▶ Records shown
------------------------------------------------------------

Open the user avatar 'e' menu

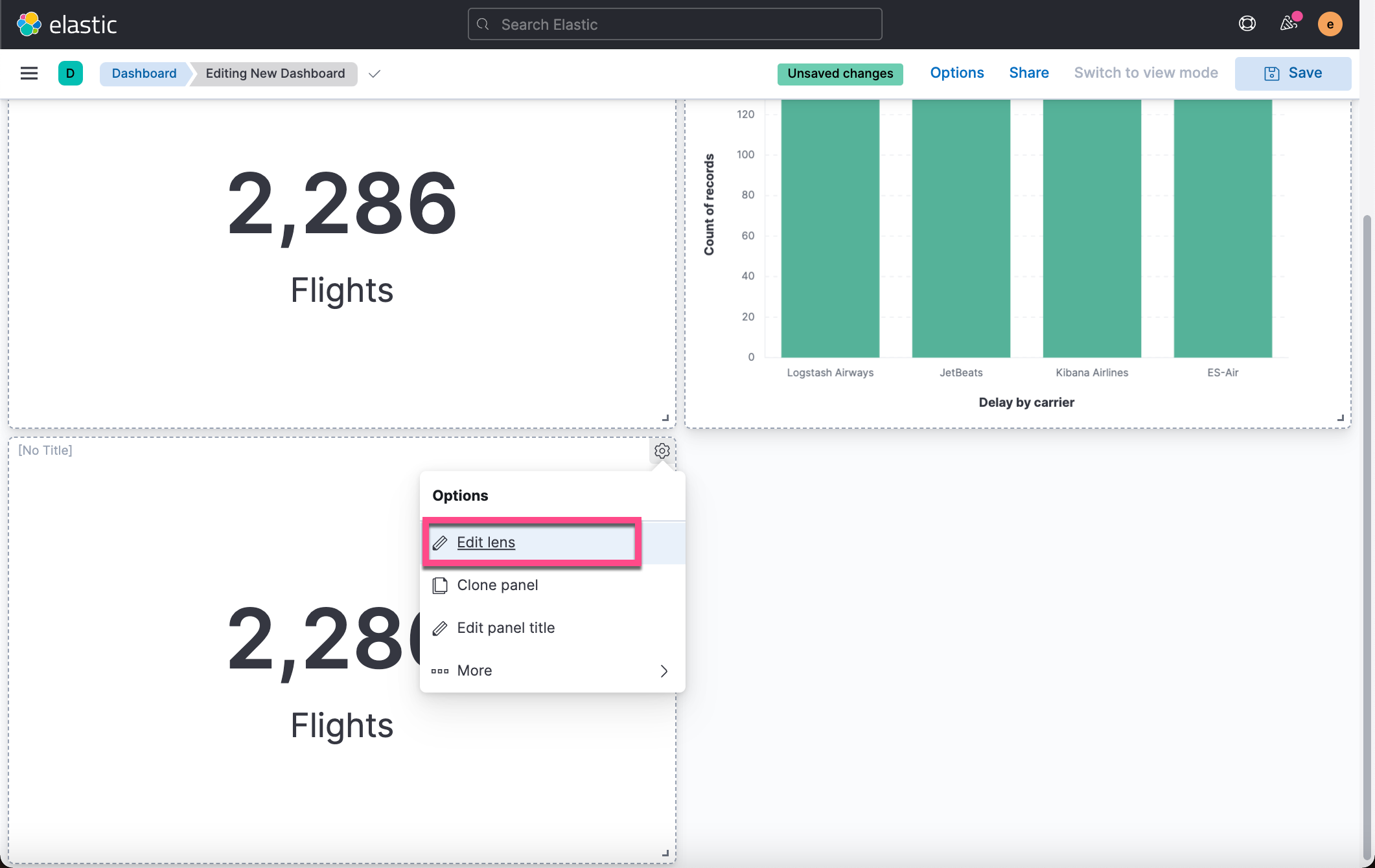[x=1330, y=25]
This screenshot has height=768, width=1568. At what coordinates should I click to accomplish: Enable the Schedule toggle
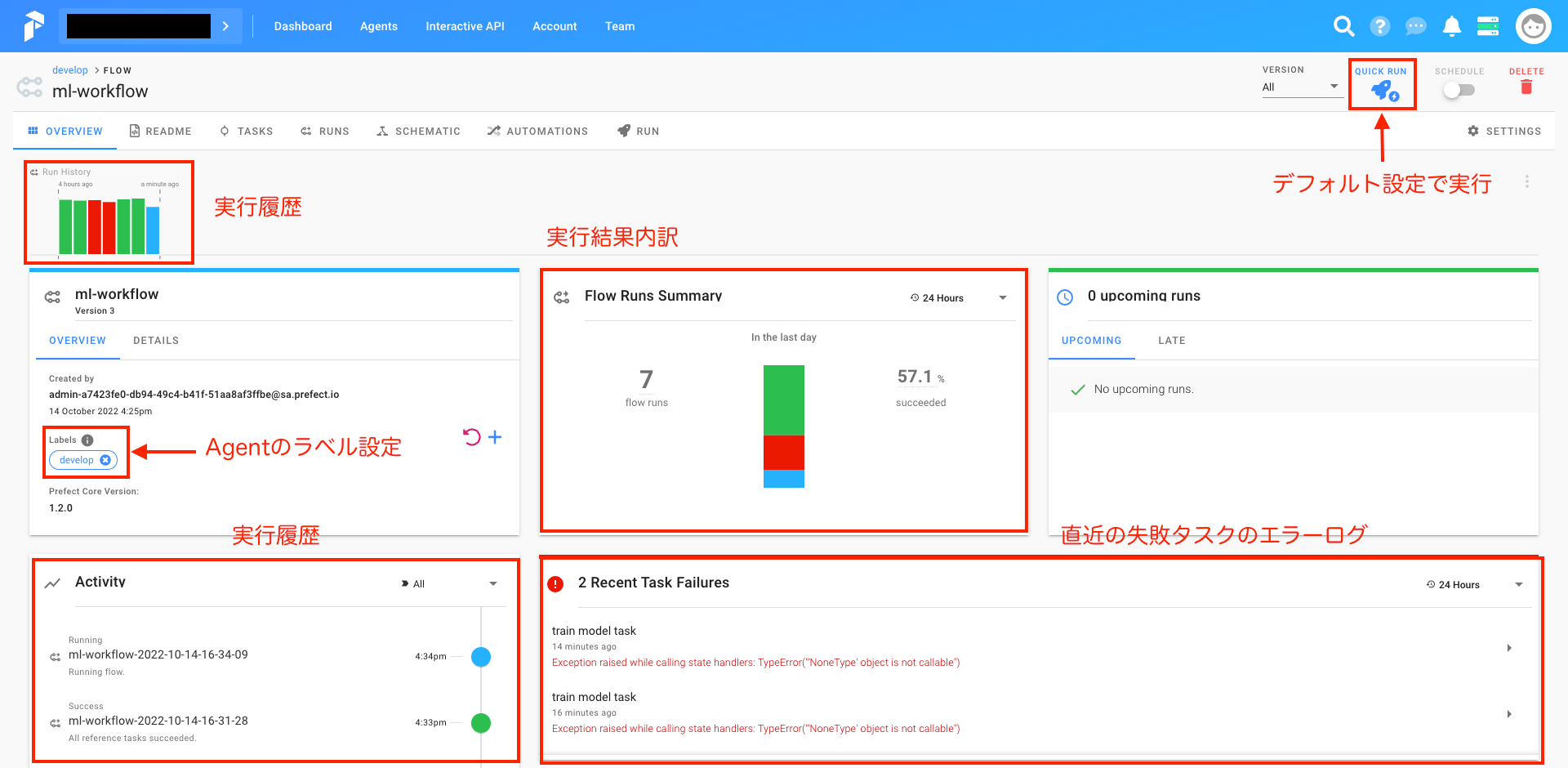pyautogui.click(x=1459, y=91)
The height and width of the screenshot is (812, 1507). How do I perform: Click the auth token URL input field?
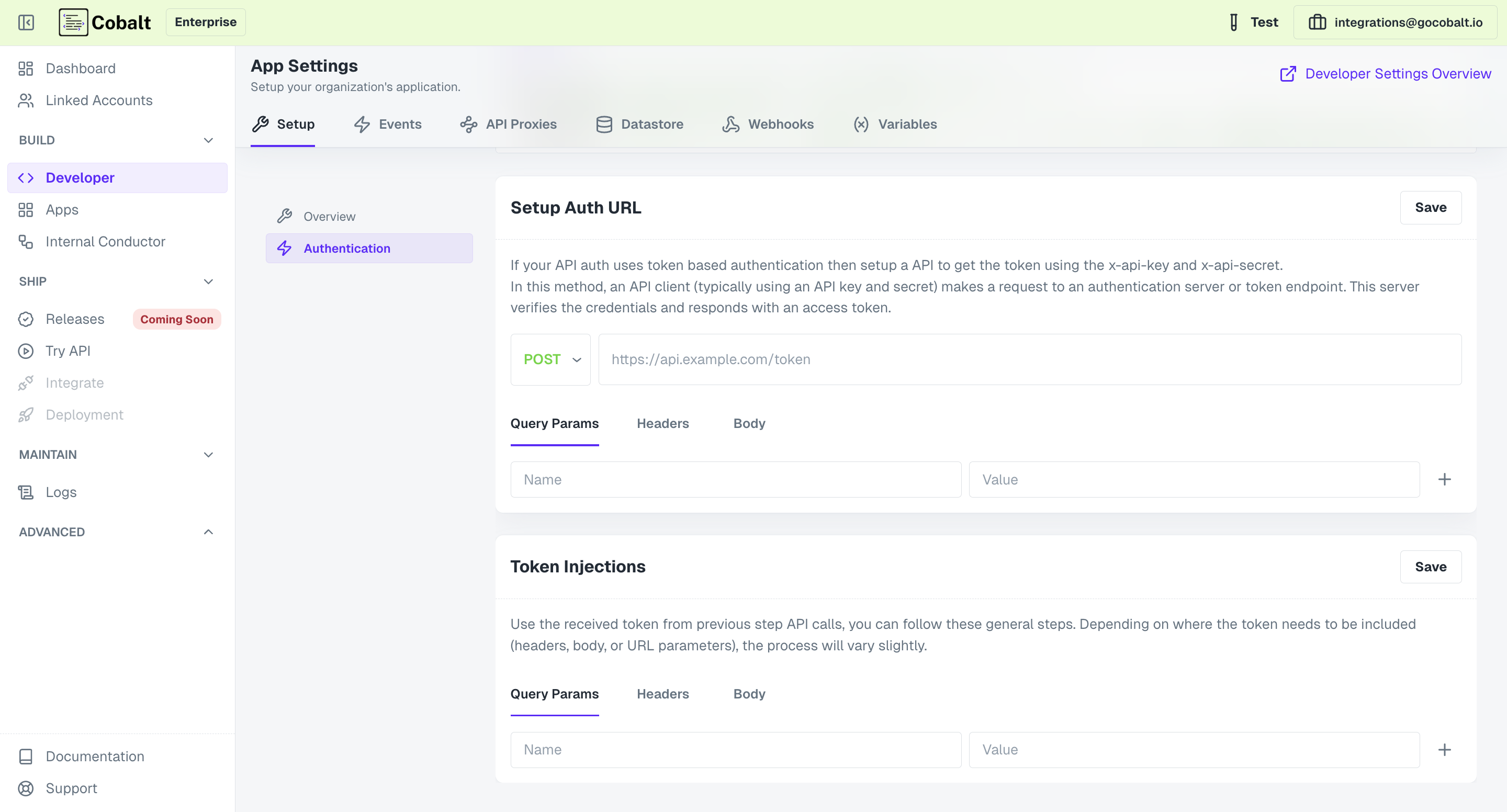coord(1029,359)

------------------------------------------------------------

▶ What you will do
Reproduce the data above word for word and omit the images.

▶ Output of the task
Open the user avatar 'e' menu

[x=1330, y=25]
This screenshot has height=768, width=1568. At what coordinates should I click to accomplish: Enable the Schedule toggle
pyautogui.click(x=1459, y=91)
The height and width of the screenshot is (812, 1507). How do I perform: Click the auth token URL input field?
coord(1029,359)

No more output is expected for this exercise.